▶ **Reading text**:
•••

If you do that -- and you extend that conclusion to people like your question suggests -- you can't reasonably say a thing about morality.  You can write the words, sure, but they will lack weight or substance. If "person" is just a convenience label, then there is no meaning when you say "it is bad to kill people", because by your account "people" is just an illusory label which we apply arbitrarily to clumps of matter, and there is really no meaning in saying "we should not kill people unjustly", because "people" has no fixed or fundamental meaning.

You can try working with that worldview and that metaphysics. Or you can ignore metaphysics and try to blindly build bridges across little islands of truth you think you've discovered.  In either case, in the name of a superstitious fear of reason, you'll be shutting your mind off to the truth that is available and obvious: there is real meaning to saying that it's wrong to murder a person, and therefore there is some real meaning to what a person is, and the thing that distinguishes a person from a body is the unifying form and the animating principle. It is the soul. And modern science suggests that the soul joins matter at the time of conception, because that is when independent, unique human life arises.

•••

▶ **Provided data**:
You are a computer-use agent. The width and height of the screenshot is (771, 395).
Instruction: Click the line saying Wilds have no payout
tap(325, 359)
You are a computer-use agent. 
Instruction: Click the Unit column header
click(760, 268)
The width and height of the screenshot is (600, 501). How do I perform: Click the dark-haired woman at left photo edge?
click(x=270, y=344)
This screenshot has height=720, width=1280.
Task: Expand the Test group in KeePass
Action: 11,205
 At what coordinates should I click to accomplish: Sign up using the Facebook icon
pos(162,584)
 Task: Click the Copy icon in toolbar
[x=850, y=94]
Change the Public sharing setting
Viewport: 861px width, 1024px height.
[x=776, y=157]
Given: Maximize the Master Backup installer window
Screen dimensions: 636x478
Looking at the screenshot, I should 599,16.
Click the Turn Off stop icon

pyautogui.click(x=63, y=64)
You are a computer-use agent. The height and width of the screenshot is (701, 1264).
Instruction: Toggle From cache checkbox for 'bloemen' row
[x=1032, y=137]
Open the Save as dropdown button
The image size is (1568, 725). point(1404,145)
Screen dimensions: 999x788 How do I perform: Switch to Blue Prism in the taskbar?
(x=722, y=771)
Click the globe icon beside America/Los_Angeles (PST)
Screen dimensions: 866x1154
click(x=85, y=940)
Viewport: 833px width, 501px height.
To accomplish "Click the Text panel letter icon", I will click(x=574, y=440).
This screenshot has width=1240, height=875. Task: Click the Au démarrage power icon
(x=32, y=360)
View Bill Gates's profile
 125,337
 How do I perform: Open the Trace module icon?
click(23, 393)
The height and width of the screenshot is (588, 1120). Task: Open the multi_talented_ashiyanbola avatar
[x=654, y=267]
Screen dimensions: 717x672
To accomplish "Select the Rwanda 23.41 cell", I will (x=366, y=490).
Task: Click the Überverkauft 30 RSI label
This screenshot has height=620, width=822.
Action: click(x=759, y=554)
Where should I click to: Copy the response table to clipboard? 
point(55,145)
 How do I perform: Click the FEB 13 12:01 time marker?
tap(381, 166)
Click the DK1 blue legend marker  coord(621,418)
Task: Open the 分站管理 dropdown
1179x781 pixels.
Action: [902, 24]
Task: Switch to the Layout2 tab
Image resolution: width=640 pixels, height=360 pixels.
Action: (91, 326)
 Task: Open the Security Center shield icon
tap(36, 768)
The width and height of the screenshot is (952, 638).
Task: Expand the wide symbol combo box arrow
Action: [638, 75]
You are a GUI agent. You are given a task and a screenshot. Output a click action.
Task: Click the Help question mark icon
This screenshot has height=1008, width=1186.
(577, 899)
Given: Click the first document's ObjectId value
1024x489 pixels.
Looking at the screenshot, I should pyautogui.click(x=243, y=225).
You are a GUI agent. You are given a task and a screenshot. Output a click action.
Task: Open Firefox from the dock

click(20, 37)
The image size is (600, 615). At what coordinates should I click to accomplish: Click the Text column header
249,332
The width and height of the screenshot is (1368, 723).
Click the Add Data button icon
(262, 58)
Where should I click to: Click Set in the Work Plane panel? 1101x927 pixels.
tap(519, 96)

•••

In the passage on personhood and morality, rewrite everything from "You can try" down to "human life arises.", changing "metaphysics" to "philosophy".

You can try working with that worldview and that philosophy. Or you can ignore philosophy and try to blindly build bridges across little islands of truth you think you've discovered.  In either case, in the name of a superstitious fear of reason, you'll be shutting your mind off to the truth that is available and obvious: there is real meaning to saying that it's wrong to murder a person, and therefore there is some real meaning to what a person is, and the thing that distinguishes a person from a body is the unifying form and the animating principle. It is the soul. And modern science suggests that the soul joins matter at the time of conception, because that is when independent, unique human life arises.